Will most likely run Fisher in the qual at JRC my home club end of March. Would need to do some white coat stuff before then. We usually have a good time at these things and I'll be expected to marshal.


----------



## EvanG (Apr 26, 2008)

K9-Design said:


> Will most likely run Fisher in the qual at JRC my home club end of March. Would need to do some white coat stuff before then. We usually have a good time at these things and I'll be expected to marshal.


Just a tip: train on Open work, and simplify as needed. Train at a higher level, and make sure your dog is not overwhelmed on game day. I salute those intrepid trainers who compete. It's really a blast!

EvanG


----------



## sterregold (Dec 9, 2009)

No FTs for us this summer--Bonnie aged out of Derby, and the one trial I was going to run her in last fall got cancelled because of the drought!

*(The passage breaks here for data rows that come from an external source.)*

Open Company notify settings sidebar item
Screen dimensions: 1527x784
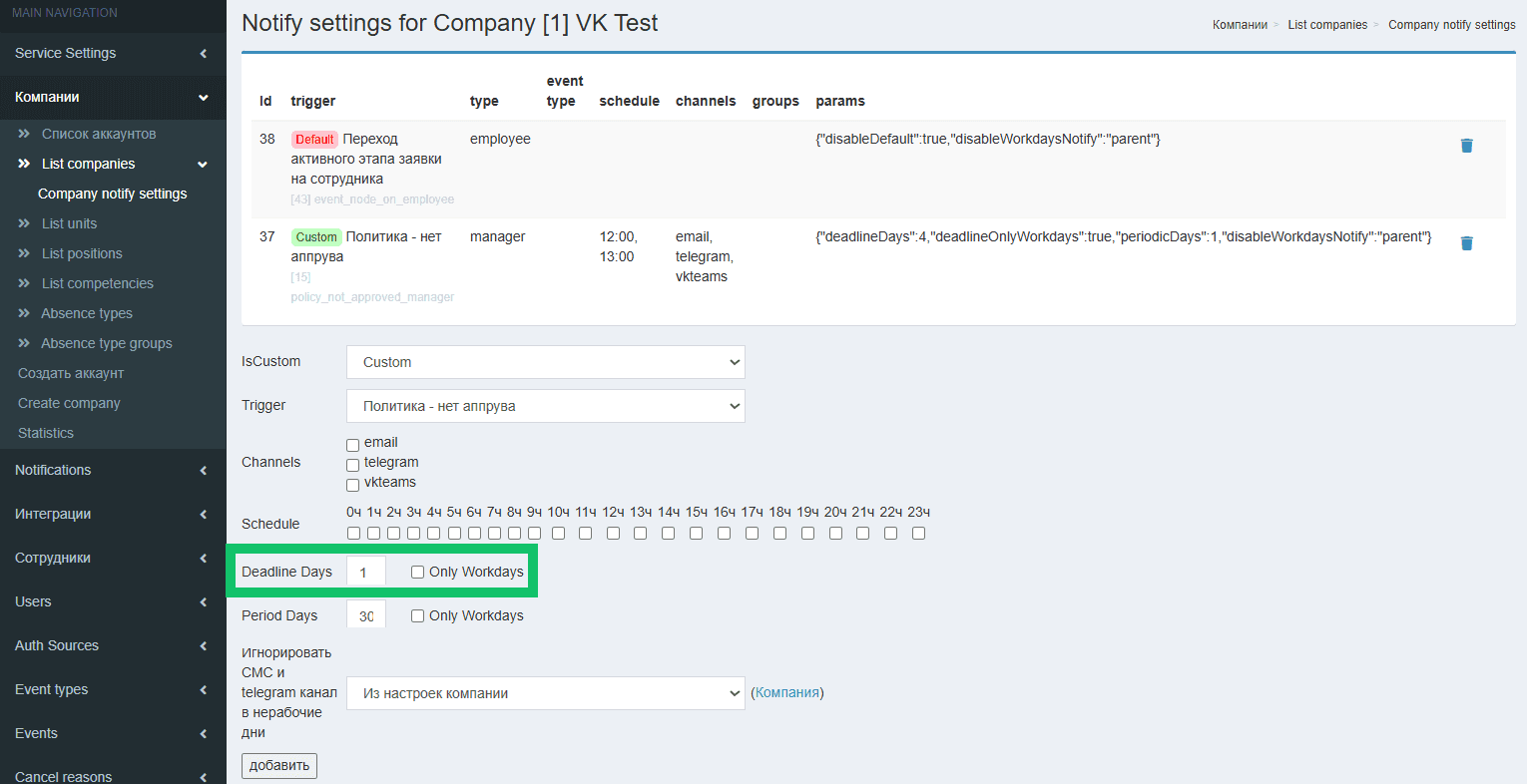point(113,194)
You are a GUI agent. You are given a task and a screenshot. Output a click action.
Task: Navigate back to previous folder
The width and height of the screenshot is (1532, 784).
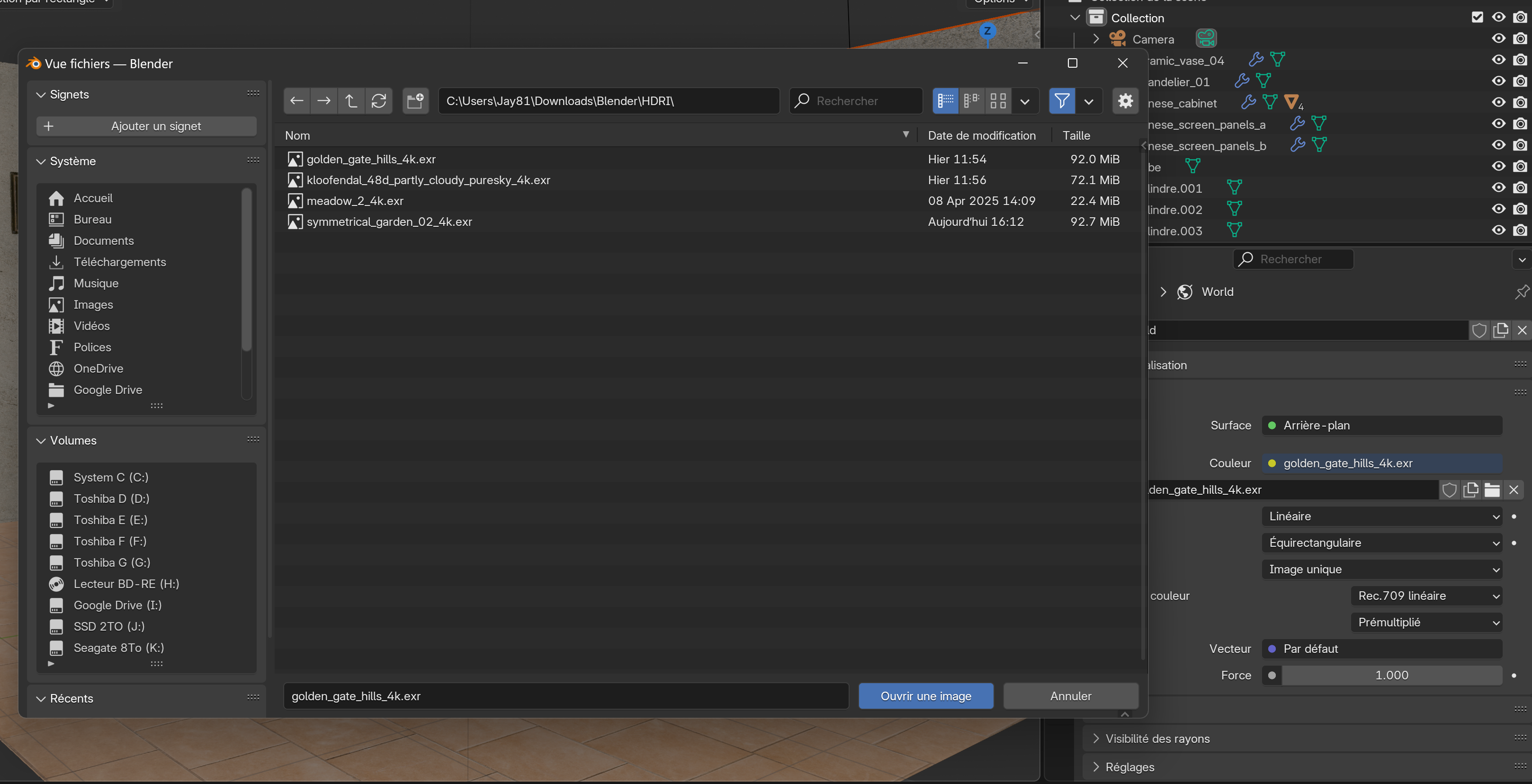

I am working on consolidating her handling and want to be running SH with her this summer, and get her mom Breeze back in a few MH tests now that she will not be having a maternity leave this spring. Bonnie is already doing well on MH marking concepts (she did a delayed triple setup better than her mom at one training day!), so once we get the blinds consistent she should be more than ready for Senior.


----------



## gdgli (Aug 24, 2011)

I'm going to guess that I will be asked to shoot at one.


----------



## Klamath Gold (Dec 26, 2008)

With the family schedule, I cannot train for field trials. I hope to get Valentino up to speed to run two or three derbies before he ages out in June 2014. This year is just training and probably shooting for a local trial.
Good Luck to everyone that takes that step... watch out, the water is DEEP!


----------



## Tatnall (May 20, 2008)

Ran our first of the season last weekend and another one this weekend. The first one is always fun since our dogs have not been in the water since December. But my wife is starting to handle so it is good practice for her. She got nervous and messed the young critter up in the Q, but she recovered nicely and did a good job as test dog in the double land and water blind with all the handlers watching closely.


----------